Before this courier service, “It could take weeks for a patient to finally get the correct diagnosis or begin treatment,” Kuldeep said. Patients often needed to make several trips to the clinic. “It could take forever. Along the way, he would ride in buses and infect others.”
The program also puts to work some of the latest medical diagnostic tools. The new Nucleic Acid Amplification Test (CBNAAT, also known as GeneXpert) can produce accurate results within two hours, a huge improvement in speed and accuracy over the old method.
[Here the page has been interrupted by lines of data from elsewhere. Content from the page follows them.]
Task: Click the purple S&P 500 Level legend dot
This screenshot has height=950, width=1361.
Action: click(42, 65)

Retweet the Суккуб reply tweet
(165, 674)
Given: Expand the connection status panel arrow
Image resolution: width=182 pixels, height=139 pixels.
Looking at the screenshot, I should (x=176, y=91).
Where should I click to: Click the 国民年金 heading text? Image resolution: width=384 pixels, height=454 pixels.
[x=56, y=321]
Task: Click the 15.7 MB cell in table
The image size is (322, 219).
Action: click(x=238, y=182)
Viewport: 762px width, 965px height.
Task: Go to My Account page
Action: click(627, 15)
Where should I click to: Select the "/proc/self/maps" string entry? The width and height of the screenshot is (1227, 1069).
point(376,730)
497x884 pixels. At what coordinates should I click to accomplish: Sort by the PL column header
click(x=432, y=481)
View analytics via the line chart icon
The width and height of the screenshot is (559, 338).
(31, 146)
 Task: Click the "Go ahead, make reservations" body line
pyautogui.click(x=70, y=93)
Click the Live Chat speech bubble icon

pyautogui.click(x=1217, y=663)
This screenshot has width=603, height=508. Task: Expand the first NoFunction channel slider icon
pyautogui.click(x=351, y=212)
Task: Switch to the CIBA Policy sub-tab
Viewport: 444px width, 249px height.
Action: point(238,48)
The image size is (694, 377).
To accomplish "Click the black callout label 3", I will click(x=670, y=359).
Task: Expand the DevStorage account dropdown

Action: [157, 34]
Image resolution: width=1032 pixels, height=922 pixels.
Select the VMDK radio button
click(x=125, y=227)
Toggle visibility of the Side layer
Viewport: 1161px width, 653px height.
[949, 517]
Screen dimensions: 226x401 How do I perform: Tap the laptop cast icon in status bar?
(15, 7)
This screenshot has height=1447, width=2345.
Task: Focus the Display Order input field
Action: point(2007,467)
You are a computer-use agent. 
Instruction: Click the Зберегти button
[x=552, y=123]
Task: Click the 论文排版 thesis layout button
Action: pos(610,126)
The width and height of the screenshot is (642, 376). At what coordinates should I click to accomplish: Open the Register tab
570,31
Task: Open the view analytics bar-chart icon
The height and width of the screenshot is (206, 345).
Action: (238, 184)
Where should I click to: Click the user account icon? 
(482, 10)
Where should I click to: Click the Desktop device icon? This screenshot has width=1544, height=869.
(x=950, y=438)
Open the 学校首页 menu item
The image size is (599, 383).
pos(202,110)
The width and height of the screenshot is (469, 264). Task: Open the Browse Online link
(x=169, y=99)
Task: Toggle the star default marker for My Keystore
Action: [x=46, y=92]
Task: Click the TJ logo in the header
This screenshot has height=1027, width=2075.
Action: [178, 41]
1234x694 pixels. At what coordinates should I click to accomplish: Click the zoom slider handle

Smaller technological innovations also help with compliance. Patients who cannot be monitored in person are given a monthly supply of the medicine in blister packs called 99 DOTS (directly-observed treatment, short course). When they punch out a pill, they see a unique toll-free phone number. They call the number and are automatically logged to have taken the medicine.
Despite the multi-pronged effort, challenges remain. The roads in many of the villages, like Kuldeep’s, are still unpaved. Also, the program allocates very little funding for education campaigns.
“Right now TB is declining at the rate of 1–2% per year in India and globally,” Sood said. “To reach our goals, the acceleration needs to be much faster.”
Still, the team members are energized by incremental successes, such as winning the trust of the once-skeptical villagers. When Kuldeep helped treat a girl with recurrent TB symptoms, they became so hopeful that they brought him other patients with similar symptoms. Some of them, though, had coughs from smoking or colds, not TB.
“But they thought we can cure everyone,” Kuldeep said. “If she can be cured, why not everyone?”